Thursday, June 4, 2026

Temperature

I was watching The Fifth Element the other day. Don't ask me why. It's not a great film and the Chris Tucker part stops the narration dead. For more about that, see here.

There's a scene early in the movie when a military spaceship is confronting an object. And someone says their instruments are registering -5,000 degrees. I don't know what units of measure they are using, but in no existing temperature system can you get a reading of -5,000 degrees.

Anyone who knows much science knows that the lowest temperature something can be is 0 Kelvin (-273.15 C or -457.87 F) or absolute zero. While temperatures can go into the trillions of degrees (Quasar 3C 273, powered by feeding supermassive black holes, their intense gravitational pull and friction heat their surrounding accretion disks to an astounding 10 trillion degrees Celsius), cold can only go until there is no heat any more. 

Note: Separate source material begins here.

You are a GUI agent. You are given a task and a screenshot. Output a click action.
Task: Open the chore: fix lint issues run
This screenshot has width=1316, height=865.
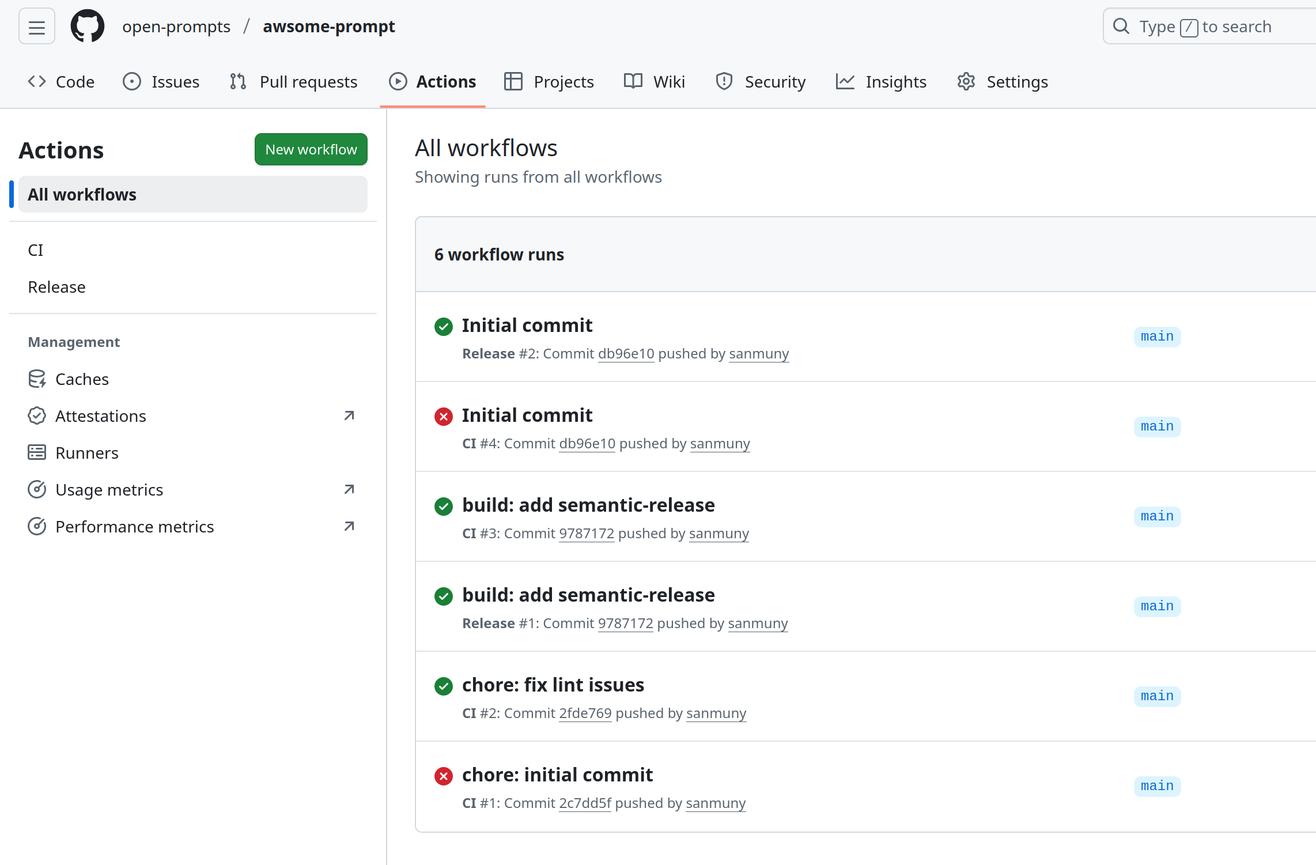553,685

Cold is simply the absence of heat (as dark is the absence of light). You can add heat all you want but you can only take away heat until there is no more. Reaching absolute zero (no heat) takes infinite energy. The coldest natural place is the Boomerang Nebula. It is roughly 5,000 light-years away in the Centaurus constellation. With a staggering temperature of 1 degree kelvin, it is colder then the 3 degree background radiation of the universe. Humans have made things colder.  A cloud of chilled rubidium atoms was cooled to 38 picokelvin (38 trillionths of a degree above absolute zero).

So, nothing can be -5,000 degrees. In defense of the movie, they didn't say the object was -5,000 degrees, they said their instruments were reading that temperature. So maybe it isn't that bad.